═════ GIVEN DATA

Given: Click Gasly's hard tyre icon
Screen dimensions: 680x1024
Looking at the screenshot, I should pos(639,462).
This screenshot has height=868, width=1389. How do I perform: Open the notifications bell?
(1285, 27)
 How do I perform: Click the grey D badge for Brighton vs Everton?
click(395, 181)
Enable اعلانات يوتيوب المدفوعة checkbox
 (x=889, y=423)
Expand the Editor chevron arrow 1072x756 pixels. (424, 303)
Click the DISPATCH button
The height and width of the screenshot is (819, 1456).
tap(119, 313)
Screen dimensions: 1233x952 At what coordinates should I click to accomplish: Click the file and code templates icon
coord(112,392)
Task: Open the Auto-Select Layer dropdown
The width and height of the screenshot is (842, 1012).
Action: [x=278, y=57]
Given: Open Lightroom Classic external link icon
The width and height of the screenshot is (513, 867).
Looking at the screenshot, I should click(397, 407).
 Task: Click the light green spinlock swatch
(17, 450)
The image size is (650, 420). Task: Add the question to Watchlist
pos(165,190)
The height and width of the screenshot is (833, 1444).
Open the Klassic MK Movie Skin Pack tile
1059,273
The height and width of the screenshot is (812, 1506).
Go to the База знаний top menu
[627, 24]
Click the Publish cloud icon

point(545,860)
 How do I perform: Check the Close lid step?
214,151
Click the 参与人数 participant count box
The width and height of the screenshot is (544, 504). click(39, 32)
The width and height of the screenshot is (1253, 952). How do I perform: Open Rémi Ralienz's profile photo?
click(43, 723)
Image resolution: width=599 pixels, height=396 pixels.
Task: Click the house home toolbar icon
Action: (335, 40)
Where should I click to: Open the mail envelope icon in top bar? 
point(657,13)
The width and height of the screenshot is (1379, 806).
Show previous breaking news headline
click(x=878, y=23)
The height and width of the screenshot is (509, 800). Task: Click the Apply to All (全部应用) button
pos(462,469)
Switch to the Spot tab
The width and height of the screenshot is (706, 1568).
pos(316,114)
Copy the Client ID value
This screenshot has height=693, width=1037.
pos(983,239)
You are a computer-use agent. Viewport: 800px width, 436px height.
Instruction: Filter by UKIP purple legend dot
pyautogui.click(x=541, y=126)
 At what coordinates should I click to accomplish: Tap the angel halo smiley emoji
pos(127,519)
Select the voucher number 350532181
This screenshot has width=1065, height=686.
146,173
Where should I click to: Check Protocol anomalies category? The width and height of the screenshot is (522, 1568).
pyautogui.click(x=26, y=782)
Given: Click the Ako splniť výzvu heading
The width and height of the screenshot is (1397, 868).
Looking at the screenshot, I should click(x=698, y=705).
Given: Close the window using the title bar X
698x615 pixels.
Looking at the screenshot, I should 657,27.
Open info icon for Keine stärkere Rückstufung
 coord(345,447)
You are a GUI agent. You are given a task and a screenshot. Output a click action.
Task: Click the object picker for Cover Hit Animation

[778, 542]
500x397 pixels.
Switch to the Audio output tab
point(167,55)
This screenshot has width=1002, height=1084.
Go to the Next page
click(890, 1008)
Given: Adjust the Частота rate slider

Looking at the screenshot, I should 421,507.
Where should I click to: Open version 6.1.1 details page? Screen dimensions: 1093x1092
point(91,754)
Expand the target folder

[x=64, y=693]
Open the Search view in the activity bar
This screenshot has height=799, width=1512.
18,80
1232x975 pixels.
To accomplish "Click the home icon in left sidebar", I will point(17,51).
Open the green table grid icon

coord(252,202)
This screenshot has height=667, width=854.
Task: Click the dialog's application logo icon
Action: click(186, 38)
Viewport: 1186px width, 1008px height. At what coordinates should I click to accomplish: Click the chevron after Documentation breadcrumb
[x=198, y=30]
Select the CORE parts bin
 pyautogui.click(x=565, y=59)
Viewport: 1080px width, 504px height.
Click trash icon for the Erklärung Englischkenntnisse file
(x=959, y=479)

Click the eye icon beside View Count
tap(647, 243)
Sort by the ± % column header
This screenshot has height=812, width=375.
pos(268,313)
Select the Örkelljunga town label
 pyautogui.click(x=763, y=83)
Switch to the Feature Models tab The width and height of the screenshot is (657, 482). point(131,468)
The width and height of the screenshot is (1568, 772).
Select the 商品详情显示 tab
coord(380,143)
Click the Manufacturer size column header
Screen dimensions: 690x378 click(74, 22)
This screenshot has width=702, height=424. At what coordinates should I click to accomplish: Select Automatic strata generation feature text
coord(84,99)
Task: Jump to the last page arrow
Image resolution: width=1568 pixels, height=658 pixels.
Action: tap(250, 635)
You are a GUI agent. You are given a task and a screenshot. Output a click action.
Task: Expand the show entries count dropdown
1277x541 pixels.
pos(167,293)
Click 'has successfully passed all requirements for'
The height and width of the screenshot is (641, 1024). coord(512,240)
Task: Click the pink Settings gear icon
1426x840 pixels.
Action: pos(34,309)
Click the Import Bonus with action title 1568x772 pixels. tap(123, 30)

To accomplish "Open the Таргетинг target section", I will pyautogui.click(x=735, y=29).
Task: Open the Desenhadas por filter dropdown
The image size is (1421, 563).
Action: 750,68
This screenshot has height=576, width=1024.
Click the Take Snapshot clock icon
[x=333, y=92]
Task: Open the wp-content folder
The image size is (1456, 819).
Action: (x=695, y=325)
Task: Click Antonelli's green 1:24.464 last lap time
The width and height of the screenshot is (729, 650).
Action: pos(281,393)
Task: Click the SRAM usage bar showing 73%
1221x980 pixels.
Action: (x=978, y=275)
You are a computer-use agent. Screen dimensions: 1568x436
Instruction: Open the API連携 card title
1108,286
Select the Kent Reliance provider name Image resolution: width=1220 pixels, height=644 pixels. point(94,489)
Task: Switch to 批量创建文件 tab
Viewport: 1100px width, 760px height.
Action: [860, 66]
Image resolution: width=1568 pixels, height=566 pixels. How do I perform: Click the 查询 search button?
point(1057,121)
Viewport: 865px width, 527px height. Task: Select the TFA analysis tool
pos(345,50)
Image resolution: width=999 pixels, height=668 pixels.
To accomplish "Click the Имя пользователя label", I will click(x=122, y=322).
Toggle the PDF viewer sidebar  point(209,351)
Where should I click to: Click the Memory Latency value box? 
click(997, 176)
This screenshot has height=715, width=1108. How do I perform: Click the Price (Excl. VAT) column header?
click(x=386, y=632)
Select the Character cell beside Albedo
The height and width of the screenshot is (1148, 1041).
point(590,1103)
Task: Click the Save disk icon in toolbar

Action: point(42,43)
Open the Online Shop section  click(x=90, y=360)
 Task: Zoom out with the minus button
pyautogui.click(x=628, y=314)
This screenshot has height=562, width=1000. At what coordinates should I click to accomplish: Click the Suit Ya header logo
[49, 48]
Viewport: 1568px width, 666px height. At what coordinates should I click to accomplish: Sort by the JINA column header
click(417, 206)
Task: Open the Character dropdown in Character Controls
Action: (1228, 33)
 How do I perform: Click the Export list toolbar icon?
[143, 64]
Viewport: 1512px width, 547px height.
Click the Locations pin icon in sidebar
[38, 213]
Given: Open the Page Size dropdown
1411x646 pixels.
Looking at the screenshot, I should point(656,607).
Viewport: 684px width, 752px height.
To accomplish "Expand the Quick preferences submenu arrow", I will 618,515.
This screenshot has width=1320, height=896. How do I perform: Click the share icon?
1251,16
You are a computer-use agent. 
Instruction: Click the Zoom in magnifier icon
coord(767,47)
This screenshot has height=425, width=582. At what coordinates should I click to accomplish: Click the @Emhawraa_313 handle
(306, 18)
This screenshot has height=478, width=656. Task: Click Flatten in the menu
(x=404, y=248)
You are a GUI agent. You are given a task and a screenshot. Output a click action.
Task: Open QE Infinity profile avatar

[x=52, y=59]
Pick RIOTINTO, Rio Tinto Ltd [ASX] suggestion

══════════

YOUR ASSIGNMENT
Please copy the lines in the records above between the one holding "Task: Jump to the last page arrow" and the one holding "Task: Click the SRAM usage bar showing 73%", inclusive, exactly and with no other line.

REPLY
Task: Jump to the last page arrow
Image resolution: width=1568 pixels, height=658 pixels.
Action: tap(250, 635)
You are a GUI agent. You are given a task and a screenshot. Output a click action.
Task: Expand the show entries count dropdown
1277x541 pixels.
pos(167,293)
Click 'has successfully passed all requirements for'
The height and width of the screenshot is (641, 1024). coord(512,240)
Task: Click the pink Settings gear icon
1426x840 pixels.
Action: pos(34,309)
Click the Import Bonus with action title 1568x772 pixels. tap(123, 30)

To accomplish "Open the Таргетинг target section", I will pyautogui.click(x=735, y=29).
Task: Open the Desenhadas por filter dropdown
The image size is (1421, 563).
Action: 750,68
This screenshot has height=576, width=1024.
Click the Take Snapshot clock icon
[x=333, y=92]
Task: Open the wp-content folder
The image size is (1456, 819).
Action: (x=695, y=325)
Task: Click Antonelli's green 1:24.464 last lap time
The width and height of the screenshot is (729, 650).
Action: pos(281,393)
Task: Click the SRAM usage bar showing 73%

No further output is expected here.